══ Task inputs

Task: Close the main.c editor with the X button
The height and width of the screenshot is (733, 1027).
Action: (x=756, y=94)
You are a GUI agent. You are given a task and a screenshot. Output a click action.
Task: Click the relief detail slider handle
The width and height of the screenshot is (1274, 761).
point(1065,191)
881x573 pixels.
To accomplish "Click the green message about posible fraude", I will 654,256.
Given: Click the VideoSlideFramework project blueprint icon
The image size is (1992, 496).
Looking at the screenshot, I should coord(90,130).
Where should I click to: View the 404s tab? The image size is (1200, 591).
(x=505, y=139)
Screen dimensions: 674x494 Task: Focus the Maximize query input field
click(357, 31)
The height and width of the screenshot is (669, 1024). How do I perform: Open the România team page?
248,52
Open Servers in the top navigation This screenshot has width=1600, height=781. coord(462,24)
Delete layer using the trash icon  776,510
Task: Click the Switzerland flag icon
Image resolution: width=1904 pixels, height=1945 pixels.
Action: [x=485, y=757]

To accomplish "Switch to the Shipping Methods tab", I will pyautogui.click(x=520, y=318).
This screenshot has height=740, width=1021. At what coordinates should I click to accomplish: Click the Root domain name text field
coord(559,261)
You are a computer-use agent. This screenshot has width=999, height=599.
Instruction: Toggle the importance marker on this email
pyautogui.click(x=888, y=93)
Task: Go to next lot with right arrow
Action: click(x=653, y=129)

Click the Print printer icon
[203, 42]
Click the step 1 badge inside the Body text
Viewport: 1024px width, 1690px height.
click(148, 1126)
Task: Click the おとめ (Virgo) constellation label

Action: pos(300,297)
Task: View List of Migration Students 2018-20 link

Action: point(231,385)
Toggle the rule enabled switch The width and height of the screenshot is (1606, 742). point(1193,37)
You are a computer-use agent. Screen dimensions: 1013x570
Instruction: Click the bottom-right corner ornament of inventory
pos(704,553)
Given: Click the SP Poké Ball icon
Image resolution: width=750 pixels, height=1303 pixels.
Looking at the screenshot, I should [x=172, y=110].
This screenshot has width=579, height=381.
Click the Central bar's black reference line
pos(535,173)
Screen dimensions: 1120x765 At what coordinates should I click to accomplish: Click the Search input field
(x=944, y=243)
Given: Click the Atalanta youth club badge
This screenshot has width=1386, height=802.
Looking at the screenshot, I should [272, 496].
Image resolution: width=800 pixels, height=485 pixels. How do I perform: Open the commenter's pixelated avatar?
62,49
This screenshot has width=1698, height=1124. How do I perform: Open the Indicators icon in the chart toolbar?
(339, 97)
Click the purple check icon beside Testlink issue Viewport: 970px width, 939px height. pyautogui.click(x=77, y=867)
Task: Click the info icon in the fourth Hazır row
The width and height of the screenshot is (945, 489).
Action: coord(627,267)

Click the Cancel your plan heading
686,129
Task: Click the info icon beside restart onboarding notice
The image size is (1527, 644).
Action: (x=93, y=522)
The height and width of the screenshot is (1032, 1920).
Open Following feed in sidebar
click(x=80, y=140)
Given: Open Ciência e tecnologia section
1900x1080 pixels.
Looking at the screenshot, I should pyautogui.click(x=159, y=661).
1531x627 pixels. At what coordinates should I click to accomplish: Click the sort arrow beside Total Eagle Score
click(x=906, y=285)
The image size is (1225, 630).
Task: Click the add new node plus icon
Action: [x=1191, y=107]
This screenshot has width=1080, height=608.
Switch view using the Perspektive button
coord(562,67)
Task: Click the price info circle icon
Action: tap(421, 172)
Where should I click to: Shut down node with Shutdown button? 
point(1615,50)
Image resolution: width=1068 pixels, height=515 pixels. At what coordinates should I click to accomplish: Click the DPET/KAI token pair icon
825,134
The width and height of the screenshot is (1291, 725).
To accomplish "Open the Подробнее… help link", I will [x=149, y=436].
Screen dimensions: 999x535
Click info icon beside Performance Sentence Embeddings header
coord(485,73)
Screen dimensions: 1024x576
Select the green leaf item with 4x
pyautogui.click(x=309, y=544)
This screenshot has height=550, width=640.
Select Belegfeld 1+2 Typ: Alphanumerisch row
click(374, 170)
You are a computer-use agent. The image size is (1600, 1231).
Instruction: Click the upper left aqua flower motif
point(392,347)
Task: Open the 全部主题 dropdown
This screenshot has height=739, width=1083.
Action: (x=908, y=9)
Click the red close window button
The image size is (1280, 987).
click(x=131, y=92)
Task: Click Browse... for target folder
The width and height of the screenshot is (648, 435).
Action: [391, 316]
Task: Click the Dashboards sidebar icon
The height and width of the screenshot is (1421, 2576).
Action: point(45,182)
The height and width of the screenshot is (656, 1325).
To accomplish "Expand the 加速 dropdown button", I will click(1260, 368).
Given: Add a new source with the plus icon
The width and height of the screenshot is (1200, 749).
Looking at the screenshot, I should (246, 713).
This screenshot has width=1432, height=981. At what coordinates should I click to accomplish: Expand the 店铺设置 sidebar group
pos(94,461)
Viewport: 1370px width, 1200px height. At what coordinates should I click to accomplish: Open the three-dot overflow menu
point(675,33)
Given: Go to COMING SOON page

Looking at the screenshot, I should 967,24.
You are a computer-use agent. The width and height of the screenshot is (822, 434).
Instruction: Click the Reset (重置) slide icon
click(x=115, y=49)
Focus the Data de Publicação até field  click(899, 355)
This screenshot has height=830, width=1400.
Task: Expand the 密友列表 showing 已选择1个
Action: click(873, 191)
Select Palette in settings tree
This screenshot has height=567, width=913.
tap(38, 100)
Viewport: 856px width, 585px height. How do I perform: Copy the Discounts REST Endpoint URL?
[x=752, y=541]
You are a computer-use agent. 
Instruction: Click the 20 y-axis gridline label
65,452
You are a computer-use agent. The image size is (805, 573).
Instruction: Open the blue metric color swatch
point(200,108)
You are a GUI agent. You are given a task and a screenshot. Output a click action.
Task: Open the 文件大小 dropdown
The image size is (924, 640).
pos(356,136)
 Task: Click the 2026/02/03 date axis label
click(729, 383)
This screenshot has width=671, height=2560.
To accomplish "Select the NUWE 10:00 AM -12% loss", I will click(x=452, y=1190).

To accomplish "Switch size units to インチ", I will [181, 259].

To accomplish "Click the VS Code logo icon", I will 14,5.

════

### Work to complete:
Everything in the material above from the line that has "You are a computer-use agent. The image size is (1600, 1231)." through the line that has "This screenshot has width=671, height=2560." must be duplicated exactly, with no other lines given.

### Solution for this exercise:
You are a computer-use agent. The image size is (1600, 1231).
Instruction: Click the upper left aqua flower motif
point(392,347)
Task: Open the 全部主题 dropdown
This screenshot has height=739, width=1083.
Action: (x=908, y=9)
Click the red close window button
The image size is (1280, 987).
click(x=131, y=92)
Task: Click Browse... for target folder
The width and height of the screenshot is (648, 435).
Action: [391, 316]
Task: Click the Dashboards sidebar icon
The height and width of the screenshot is (1421, 2576).
Action: point(45,182)
The height and width of the screenshot is (656, 1325).
To accomplish "Expand the 加速 dropdown button", I will click(1260, 368).
Given: Add a new source with the plus icon
The width and height of the screenshot is (1200, 749).
Looking at the screenshot, I should (246, 713).
This screenshot has width=1432, height=981. At what coordinates should I click to accomplish: Expand the 店铺设置 sidebar group
pos(94,461)
Viewport: 1370px width, 1200px height. At what coordinates should I click to accomplish: Open the three-dot overflow menu
point(675,33)
Given: Go to COMING SOON page

Looking at the screenshot, I should 967,24.
You are a computer-use agent. The width and height of the screenshot is (822, 434).
Instruction: Click the Reset (重置) slide icon
click(x=115, y=49)
Focus the Data de Publicação até field  click(899, 355)
This screenshot has height=830, width=1400.
Task: Expand the 密友列表 showing 已选择1个
Action: click(873, 191)
Select Palette in settings tree
This screenshot has height=567, width=913.
tap(38, 100)
Viewport: 856px width, 585px height. How do I perform: Copy the Discounts REST Endpoint URL?
[x=752, y=541]
You are a computer-use agent. 
Instruction: Click the 20 y-axis gridline label
65,452
You are a computer-use agent. The image size is (805, 573).
Instruction: Open the blue metric color swatch
point(200,108)
You are a GUI agent. You are given a task and a screenshot. Output a click action.
Task: Open the 文件大小 dropdown
The image size is (924, 640).
pos(356,136)
 Task: Click the 2026/02/03 date axis label
click(729, 383)
This screenshot has width=671, height=2560.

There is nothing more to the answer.